A comissão especial da Câmara dos Deputados aprovou, por 23 votos contra 11, a Proposta de Emenda à Constituição (PEC) que limita o pagamento de precatórios, permitindo descontos e reajuste pela taxa Selic. Em uma votação que durou mais de sete horas, os deputados rejeitaram todos os oito destaques apresentados à proposta. O texto segue agora para o Plenário da Câmara dos Deputados, onde deve ser aprovado em dois turnos de votação.
O texto aprovado é o substitutivo do relator, deputado Hugo Motta (Republicanos-PB), à PEC 23/21, do Poder Executivo. Além das mudanças no pagamento de precatórios, o substitutivo muda o cálculo de reajuste do teto de gastos e permite contornar a regra de ouro por meio da lei orçamentária.
O relator calcula que o novo modelo de pagamento de precatórios deve permitir uma folga de quase R$ 40 bilhões a R$ 50 bilhões no Orçamento do ano que vem, além de outros R$ 39 bilhões por causa de mudanças nas regras fiscais.
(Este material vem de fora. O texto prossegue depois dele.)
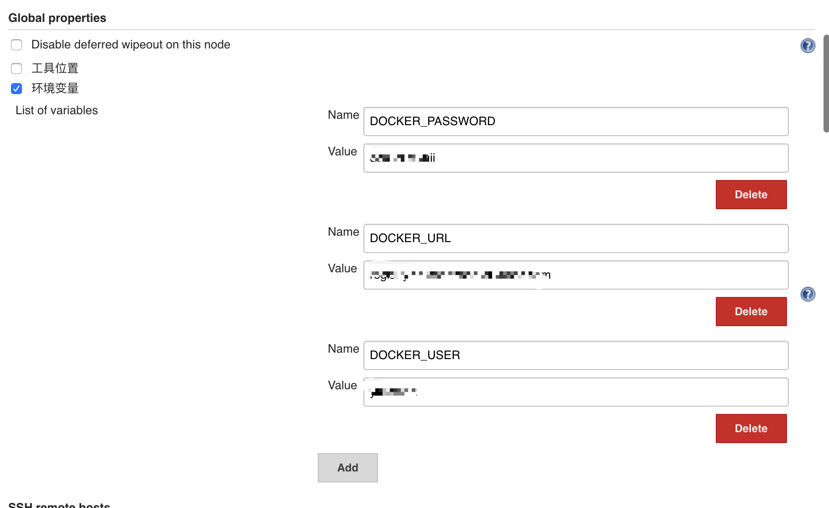Delete the DOCKER_PASSWORD variable

tap(750, 195)
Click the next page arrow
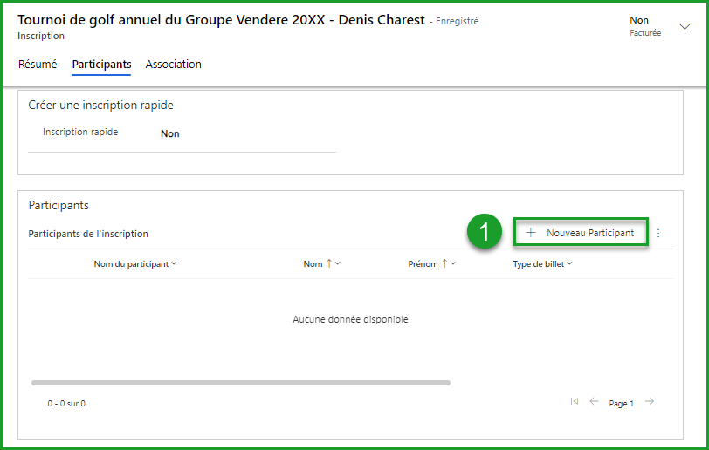The image size is (709, 450). [650, 402]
Dos recursos gerados pela PEC, R$ 24 bilhões devem ser usados para o reajuste de despesas da União indexadas pela inflação. Hugo Motta observou que o texto também será fundamental para garantir o pagamento do Auxílio Brasil, com a previsão de R$ 400 para atender 17 milhões de famílias no ano que vem.
"Conseguimos encontrar o caminho do equilíbrio. Nosso texto é justo com quem mais precisa e responsável para com o Brasil. Essas 17 milhões de famílias vão conseguir atravessar este momento de crise econômica com muito mais facilidade com esses R$ 400. Vamos ao Plenário de cabeça erguida defender essa matéria", destacou Motta.
A proposta ainda deve garantir R$ 11 bilhões para compra de vacinas em 2022.
O pagamento de precatórios, estimado em R$ 54,7 bilhões neste ano, pode subir para R$ 89,1 bilhões no ano que vem caso a PEC não seja aprovada pelo Congresso.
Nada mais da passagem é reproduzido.